Vorliegender Text:
>>>

Ein Anlass der Traditionen
Insgesamt nehmen 600 Ausserrhoderinnen und Ausserrhoder am Sechseläuten teil, also fast jede 100. Person aus dem Kanton. Und auch sie bringen eine Puppe mit, die den Frühling einläuten soll. In Herisau ist es nicht der Böögg, sondern die Figur des Gidio Hosestoss, eines Sünders, der den Tod verdient hat. Dies, weil er sich an einem gestohlenen Leckerli bediente. Er erstickte daran.
Die Tradition geht auf das Jahr 1844 zurück. So wird die Puppe, die den nimmersatten Dieb symbolisiert, aufgebahrt auf einem Wagen jeweils am 14. Februar in einem Trauerzug durch Herisau geschoben, bis sie schliesslich auf dem Scheiterhaufen verbrannt wird.

<<<

Verständnis prüfen:
• A. Wie lautet der Satz „Die Tradition geht auf das Jahr 1844 zurück.“ aus dem Text über Gidio Hosestoss auf Englisch?
• B. Warum hat Gidio Hosestoss laut dem Text über ihn den Tod verdient? Antworte in ein bis drei Sätzen.
• C. Schreibe den Text über Gidio Hosestoss nach seinem letzten Satz weiter.

Bereitgestellte Daten:
>>>

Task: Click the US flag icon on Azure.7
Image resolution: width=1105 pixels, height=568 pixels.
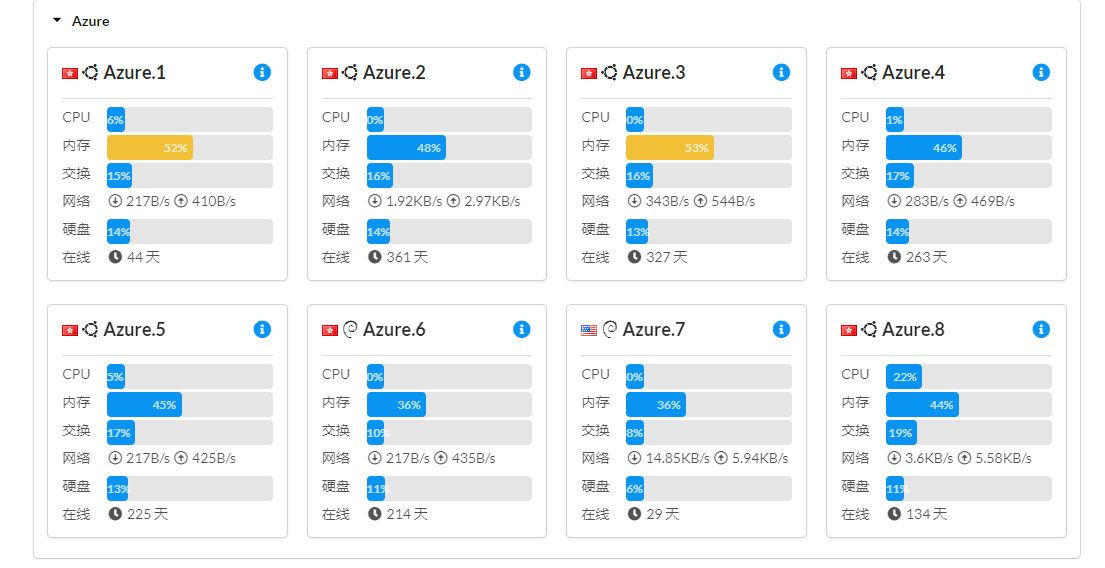Action: 589,330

<<<

Lösungen:
• A. The tradition dates back to the year 1844.

• B. Er bediente sich an einem gestohlenen Leckerli. Daran erstickte er.

• C.
Diese Tradition wird nun auch in Zürich zu sehen sein: am Kinderumzug am Sonntagnachmittag, dem 14. April. Voraussichtlich 3000 Mädchen und Buben werden daran teilnehmen.
Mit dem Bloch wird ein weiterer typischer Ausserrhoder Brauch am Montagnachmittag Teil des Sechseläutens sein. Der Appenzeller Blochzug findet alle zwei Jahre statt. Die Blochkameraden treffen sich um 2 Uhr nachts in Urnäsch, um zweieinhalb Stunden später einen grossen Fichtenstamm, das Bloch, auf einem Wagen durch die Dörfer im Ausserrhoder Hinterland zu ziehen. Das Bloch ist mit Tannenzweigen und dem Urnäscher Wappen geschmückt. Zurück auf dem Dorfplatz in Urnäsch, wird das Bloch dann versteigert. Nun wird dieser Brauch auch auf der Zürcher Bahnhofstrasse zu sehen sein.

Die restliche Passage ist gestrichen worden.